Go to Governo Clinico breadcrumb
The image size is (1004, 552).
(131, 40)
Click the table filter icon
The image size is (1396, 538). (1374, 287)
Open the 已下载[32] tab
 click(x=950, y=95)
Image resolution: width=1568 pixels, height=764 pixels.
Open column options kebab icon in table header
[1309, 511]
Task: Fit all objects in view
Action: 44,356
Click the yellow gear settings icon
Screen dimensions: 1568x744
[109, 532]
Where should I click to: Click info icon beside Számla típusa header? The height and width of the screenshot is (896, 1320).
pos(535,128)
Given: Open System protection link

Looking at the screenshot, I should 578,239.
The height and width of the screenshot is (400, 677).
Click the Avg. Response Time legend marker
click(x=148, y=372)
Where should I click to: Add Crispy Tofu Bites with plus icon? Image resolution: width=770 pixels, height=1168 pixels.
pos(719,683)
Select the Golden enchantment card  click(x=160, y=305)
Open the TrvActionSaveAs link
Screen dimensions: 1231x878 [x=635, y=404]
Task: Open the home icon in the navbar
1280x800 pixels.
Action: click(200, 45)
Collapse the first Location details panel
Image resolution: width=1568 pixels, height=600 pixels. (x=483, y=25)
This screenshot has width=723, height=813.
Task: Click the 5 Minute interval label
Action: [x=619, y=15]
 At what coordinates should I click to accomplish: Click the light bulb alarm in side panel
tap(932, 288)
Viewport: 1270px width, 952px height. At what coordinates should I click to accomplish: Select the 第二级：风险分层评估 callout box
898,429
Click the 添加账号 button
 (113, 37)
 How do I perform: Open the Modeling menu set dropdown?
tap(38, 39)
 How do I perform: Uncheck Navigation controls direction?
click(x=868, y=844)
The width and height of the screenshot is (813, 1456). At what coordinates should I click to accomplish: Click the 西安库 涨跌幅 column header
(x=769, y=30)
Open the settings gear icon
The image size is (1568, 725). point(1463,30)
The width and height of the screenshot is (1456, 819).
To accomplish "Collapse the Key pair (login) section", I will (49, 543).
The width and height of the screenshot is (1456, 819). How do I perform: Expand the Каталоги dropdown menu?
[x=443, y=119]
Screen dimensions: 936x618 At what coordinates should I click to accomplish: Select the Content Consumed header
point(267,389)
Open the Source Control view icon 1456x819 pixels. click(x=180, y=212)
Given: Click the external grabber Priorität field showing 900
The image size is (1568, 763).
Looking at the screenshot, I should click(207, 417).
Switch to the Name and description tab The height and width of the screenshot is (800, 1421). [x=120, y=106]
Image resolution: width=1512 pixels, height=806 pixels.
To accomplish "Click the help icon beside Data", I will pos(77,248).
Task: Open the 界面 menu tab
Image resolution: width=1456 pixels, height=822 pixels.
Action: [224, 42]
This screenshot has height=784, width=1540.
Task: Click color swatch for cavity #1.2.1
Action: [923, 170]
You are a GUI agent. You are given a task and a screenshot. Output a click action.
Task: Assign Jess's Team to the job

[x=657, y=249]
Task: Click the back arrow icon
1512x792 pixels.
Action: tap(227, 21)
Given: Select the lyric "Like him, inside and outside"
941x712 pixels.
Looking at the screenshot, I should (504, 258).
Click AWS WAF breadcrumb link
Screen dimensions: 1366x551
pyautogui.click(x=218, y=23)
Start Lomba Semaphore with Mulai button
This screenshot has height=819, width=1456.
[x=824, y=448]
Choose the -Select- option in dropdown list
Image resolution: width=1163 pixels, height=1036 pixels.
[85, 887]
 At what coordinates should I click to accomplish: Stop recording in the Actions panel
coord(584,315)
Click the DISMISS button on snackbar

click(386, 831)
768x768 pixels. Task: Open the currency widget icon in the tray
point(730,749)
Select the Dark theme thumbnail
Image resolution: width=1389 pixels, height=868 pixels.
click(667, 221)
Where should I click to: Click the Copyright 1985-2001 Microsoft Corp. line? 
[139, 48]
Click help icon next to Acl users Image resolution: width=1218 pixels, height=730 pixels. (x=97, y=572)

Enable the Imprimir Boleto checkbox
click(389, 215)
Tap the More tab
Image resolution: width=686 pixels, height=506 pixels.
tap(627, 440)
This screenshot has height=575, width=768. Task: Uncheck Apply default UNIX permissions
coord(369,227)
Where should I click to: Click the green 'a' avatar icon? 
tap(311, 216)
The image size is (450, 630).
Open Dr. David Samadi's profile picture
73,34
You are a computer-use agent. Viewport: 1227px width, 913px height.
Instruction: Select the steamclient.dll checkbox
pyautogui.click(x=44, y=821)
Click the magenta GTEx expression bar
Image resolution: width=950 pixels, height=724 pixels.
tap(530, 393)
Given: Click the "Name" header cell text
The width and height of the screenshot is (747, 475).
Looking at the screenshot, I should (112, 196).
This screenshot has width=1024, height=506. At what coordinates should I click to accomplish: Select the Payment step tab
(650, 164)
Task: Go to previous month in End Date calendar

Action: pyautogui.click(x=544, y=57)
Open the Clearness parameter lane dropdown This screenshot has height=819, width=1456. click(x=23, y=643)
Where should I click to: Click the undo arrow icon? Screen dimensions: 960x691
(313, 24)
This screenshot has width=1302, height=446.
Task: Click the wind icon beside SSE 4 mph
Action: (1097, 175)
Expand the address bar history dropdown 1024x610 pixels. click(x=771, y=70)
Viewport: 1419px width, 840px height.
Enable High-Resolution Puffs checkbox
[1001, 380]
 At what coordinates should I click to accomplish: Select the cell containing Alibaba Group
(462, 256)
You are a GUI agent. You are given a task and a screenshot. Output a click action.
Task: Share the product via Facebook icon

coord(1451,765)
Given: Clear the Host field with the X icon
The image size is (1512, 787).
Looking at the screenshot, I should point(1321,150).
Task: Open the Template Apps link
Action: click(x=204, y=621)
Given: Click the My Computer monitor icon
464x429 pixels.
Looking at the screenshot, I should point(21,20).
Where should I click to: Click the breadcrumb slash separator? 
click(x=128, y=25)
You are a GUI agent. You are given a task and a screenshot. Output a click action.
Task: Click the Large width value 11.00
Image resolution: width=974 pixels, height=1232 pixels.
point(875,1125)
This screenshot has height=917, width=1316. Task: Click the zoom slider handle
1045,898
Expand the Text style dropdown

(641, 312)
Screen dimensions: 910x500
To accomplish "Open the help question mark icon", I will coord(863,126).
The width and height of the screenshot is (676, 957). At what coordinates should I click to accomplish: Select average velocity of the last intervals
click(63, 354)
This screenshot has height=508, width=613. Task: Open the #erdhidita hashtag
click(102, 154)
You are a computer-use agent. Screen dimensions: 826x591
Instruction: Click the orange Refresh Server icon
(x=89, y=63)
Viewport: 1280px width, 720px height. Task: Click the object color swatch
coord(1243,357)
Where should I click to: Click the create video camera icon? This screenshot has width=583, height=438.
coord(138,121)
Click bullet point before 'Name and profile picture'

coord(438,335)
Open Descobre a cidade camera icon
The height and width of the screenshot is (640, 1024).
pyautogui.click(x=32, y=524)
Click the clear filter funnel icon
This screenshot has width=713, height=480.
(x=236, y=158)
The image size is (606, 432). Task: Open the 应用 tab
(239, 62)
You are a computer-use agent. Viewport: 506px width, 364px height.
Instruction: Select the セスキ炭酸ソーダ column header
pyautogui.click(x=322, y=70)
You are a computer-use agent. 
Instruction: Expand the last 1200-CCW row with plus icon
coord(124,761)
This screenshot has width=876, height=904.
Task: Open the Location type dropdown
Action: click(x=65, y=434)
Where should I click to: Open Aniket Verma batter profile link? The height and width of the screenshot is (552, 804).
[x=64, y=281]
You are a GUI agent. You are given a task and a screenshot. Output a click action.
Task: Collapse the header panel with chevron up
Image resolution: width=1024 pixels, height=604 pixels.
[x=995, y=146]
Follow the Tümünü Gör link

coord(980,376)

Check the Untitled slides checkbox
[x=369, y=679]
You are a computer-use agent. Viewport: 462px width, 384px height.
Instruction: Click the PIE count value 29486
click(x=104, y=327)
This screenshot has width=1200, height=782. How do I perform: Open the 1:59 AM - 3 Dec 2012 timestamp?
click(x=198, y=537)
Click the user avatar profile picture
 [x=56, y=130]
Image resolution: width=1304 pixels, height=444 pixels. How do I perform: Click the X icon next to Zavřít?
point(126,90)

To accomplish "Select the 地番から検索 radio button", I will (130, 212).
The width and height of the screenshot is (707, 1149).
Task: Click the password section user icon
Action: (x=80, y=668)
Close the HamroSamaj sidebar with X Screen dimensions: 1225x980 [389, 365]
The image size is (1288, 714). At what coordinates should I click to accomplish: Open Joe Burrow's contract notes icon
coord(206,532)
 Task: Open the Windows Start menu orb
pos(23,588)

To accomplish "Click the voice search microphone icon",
..........
● **The task**
Retype the data word for word, starting at the line that contains "Image resolution: width=1568 pixels, height=764" and stopping after the line that contains "tap(38, 39)".

● **The answer**
Image resolution: width=1568 pixels, height=764 pixels.
Open column options kebab icon in table header
[1309, 511]
Task: Fit all objects in view
Action: 44,356
Click the yellow gear settings icon
Screen dimensions: 1568x744
[109, 532]
Where should I click to: Click info icon beside Számla típusa header? The height and width of the screenshot is (896, 1320).
pos(535,128)
Given: Open System protection link

Looking at the screenshot, I should 578,239.
The height and width of the screenshot is (400, 677).
Click the Avg. Response Time legend marker
click(x=148, y=372)
Where should I click to: Add Crispy Tofu Bites with plus icon? Image resolution: width=770 pixels, height=1168 pixels.
pos(719,683)
Select the Golden enchantment card  click(x=160, y=305)
Open the TrvActionSaveAs link
Screen dimensions: 1231x878 [x=635, y=404]
Task: Open the home icon in the navbar
1280x800 pixels.
Action: click(200, 45)
Collapse the first Location details panel
Image resolution: width=1568 pixels, height=600 pixels. (x=483, y=25)
This screenshot has width=723, height=813.
Task: Click the 5 Minute interval label
Action: [x=619, y=15]
 At what coordinates should I click to accomplish: Click the light bulb alarm in side panel
tap(932, 288)
Viewport: 1270px width, 952px height. At what coordinates should I click to accomplish: Select the 第二级：风险分层评估 callout box
898,429
Click the 添加账号 button
 (113, 37)
 How do I perform: Open the Modeling menu set dropdown?
tap(38, 39)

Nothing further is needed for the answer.